> **Material provided**
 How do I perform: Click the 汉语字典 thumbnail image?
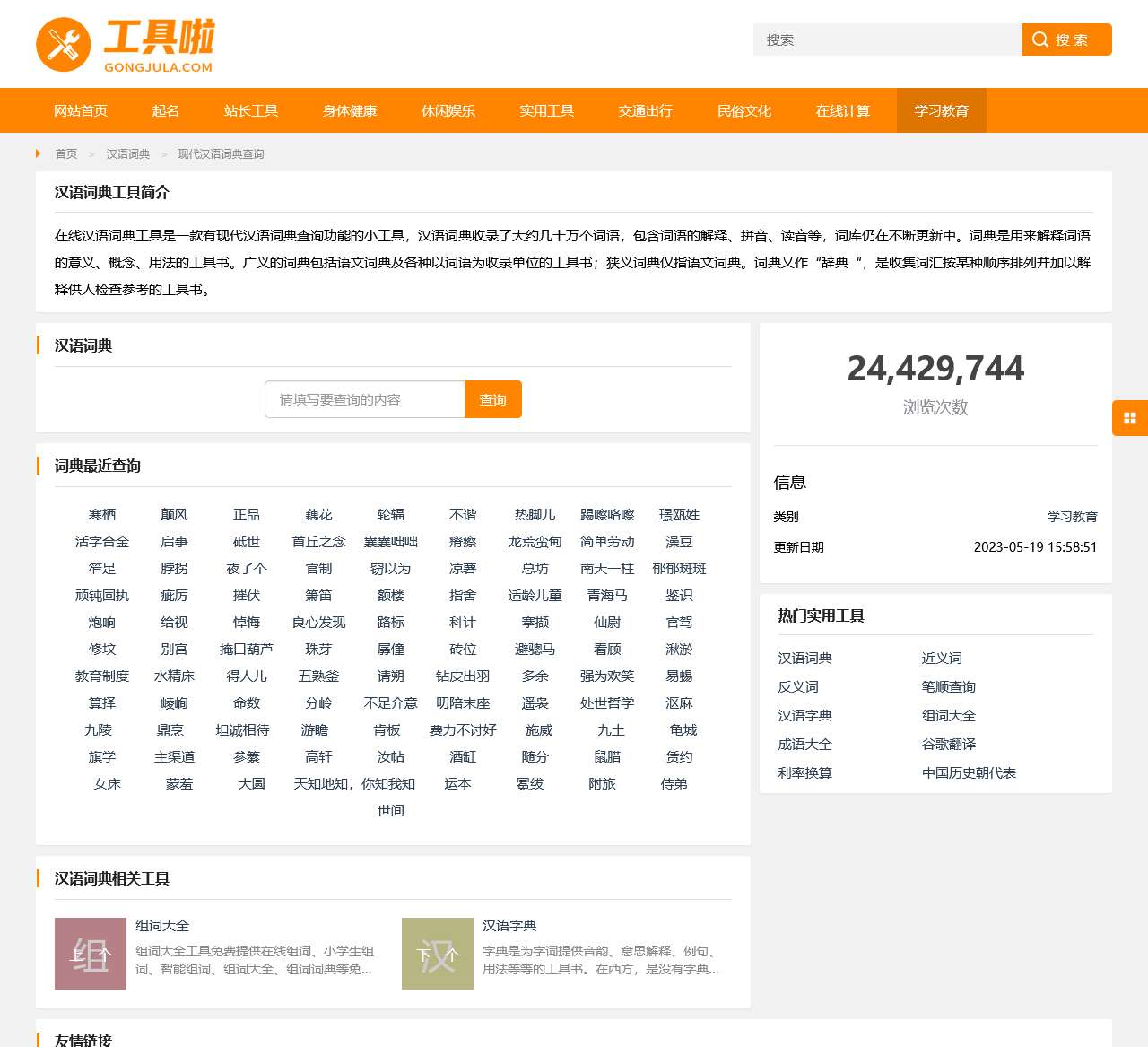coord(437,954)
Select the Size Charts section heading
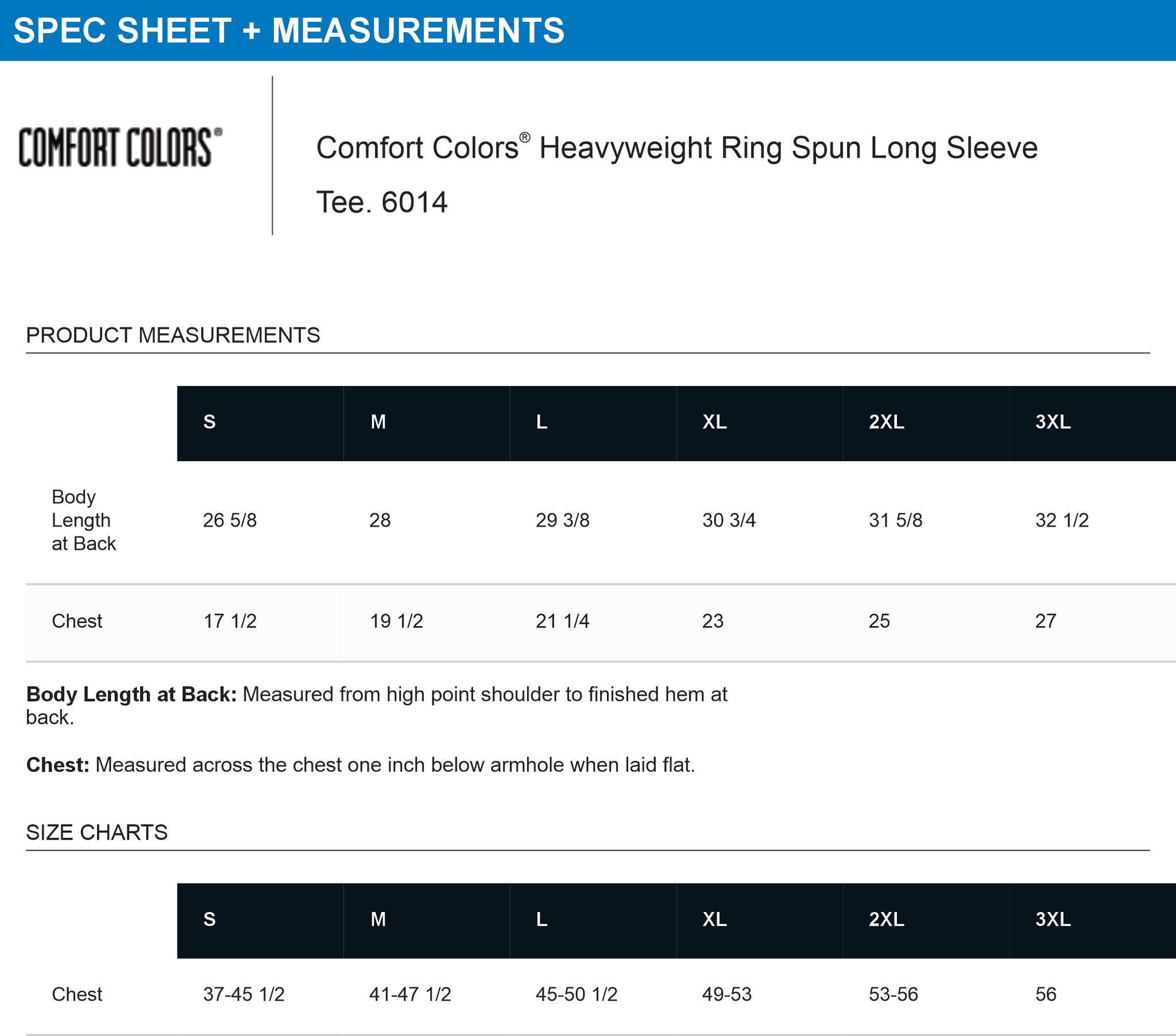 click(96, 832)
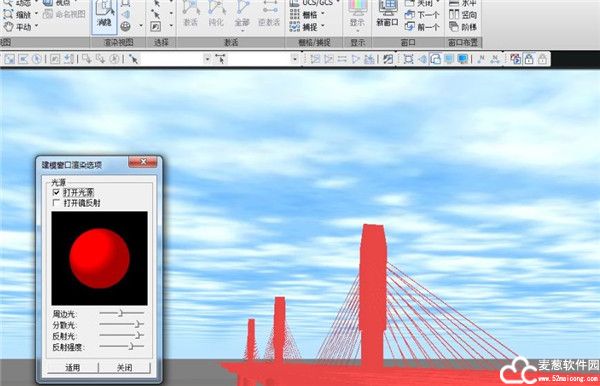Viewport: 600px width, 386px height.
Task: Enable the 打开镜反射 checkbox
Action: click(x=56, y=203)
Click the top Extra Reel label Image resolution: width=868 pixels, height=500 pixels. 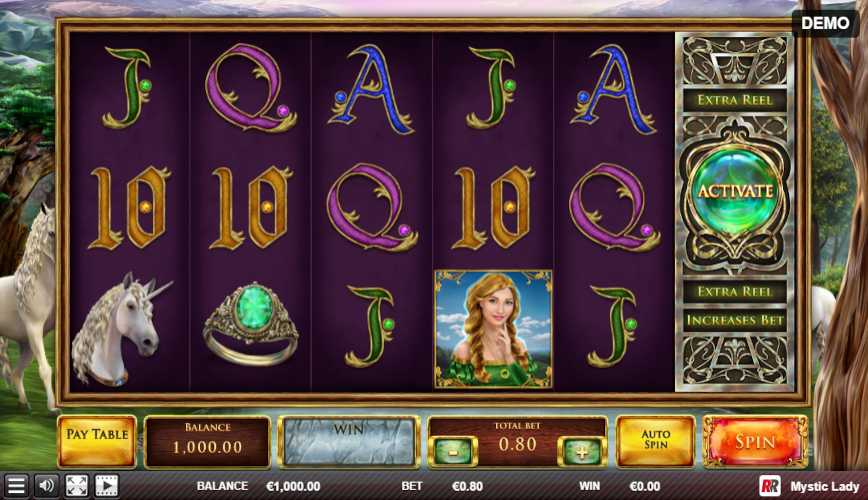[735, 100]
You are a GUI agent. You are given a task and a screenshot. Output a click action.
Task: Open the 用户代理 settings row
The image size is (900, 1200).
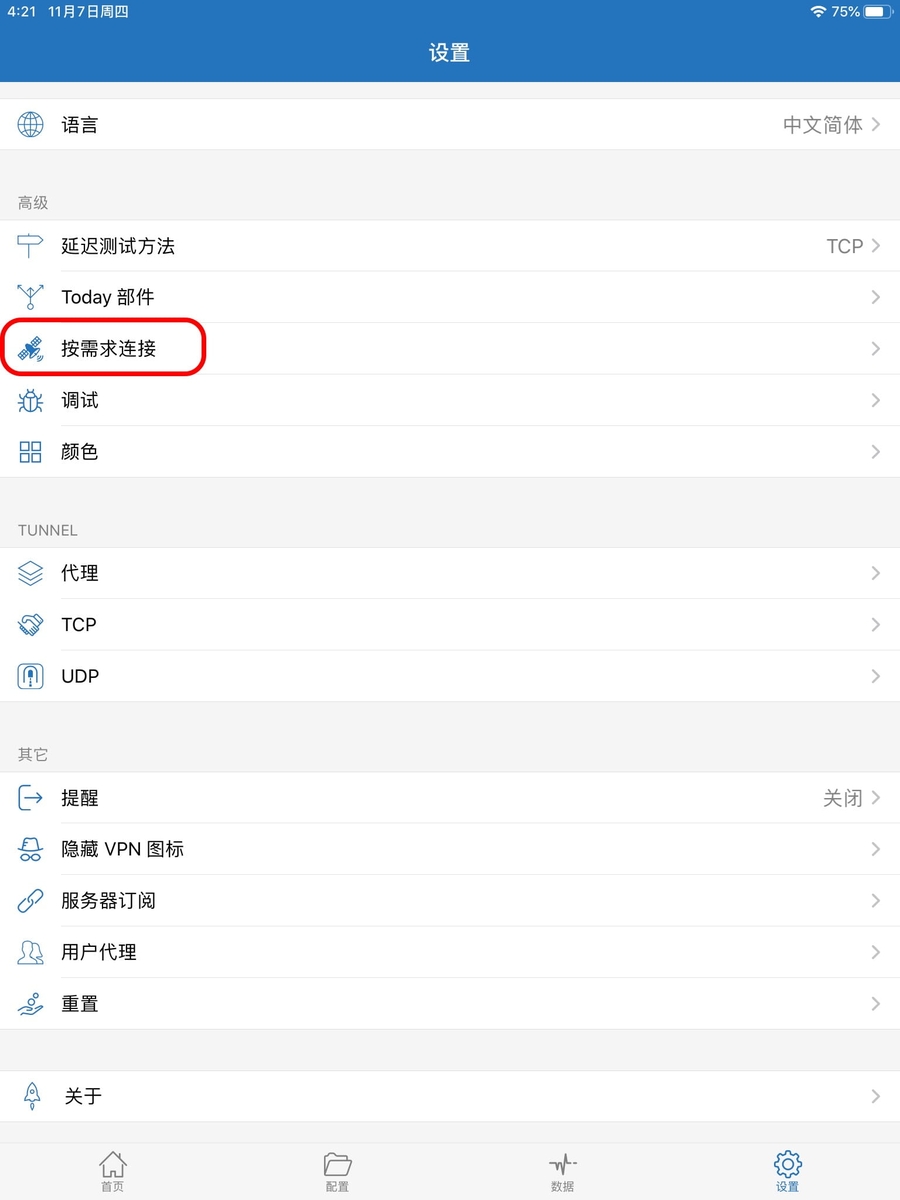tap(450, 953)
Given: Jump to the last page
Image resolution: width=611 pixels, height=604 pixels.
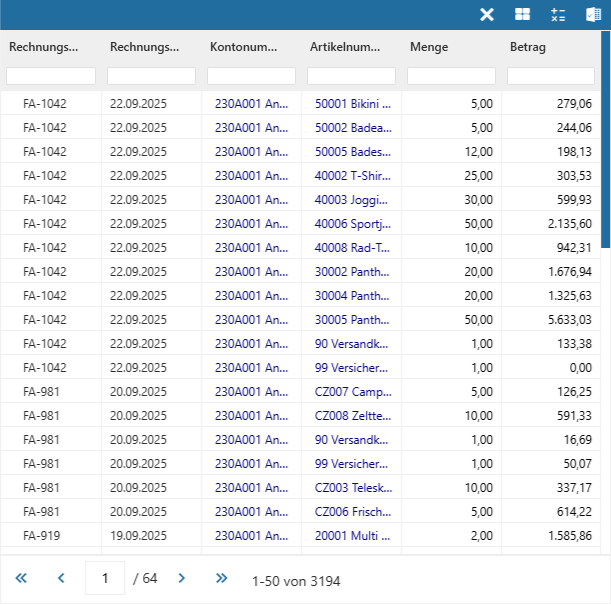Looking at the screenshot, I should pyautogui.click(x=221, y=578).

> **Problem details**
"The image size is (900, 1200)." marks the first line to be returned; return exactly that line and every line after it through the last line of the listing, omitting pictures.

> **Answer space**
The image size is (900, 1200).
tap(450, 953)
Given: Jump to the last page
Image resolution: width=611 pixels, height=604 pixels.
Looking at the screenshot, I should pyautogui.click(x=221, y=578).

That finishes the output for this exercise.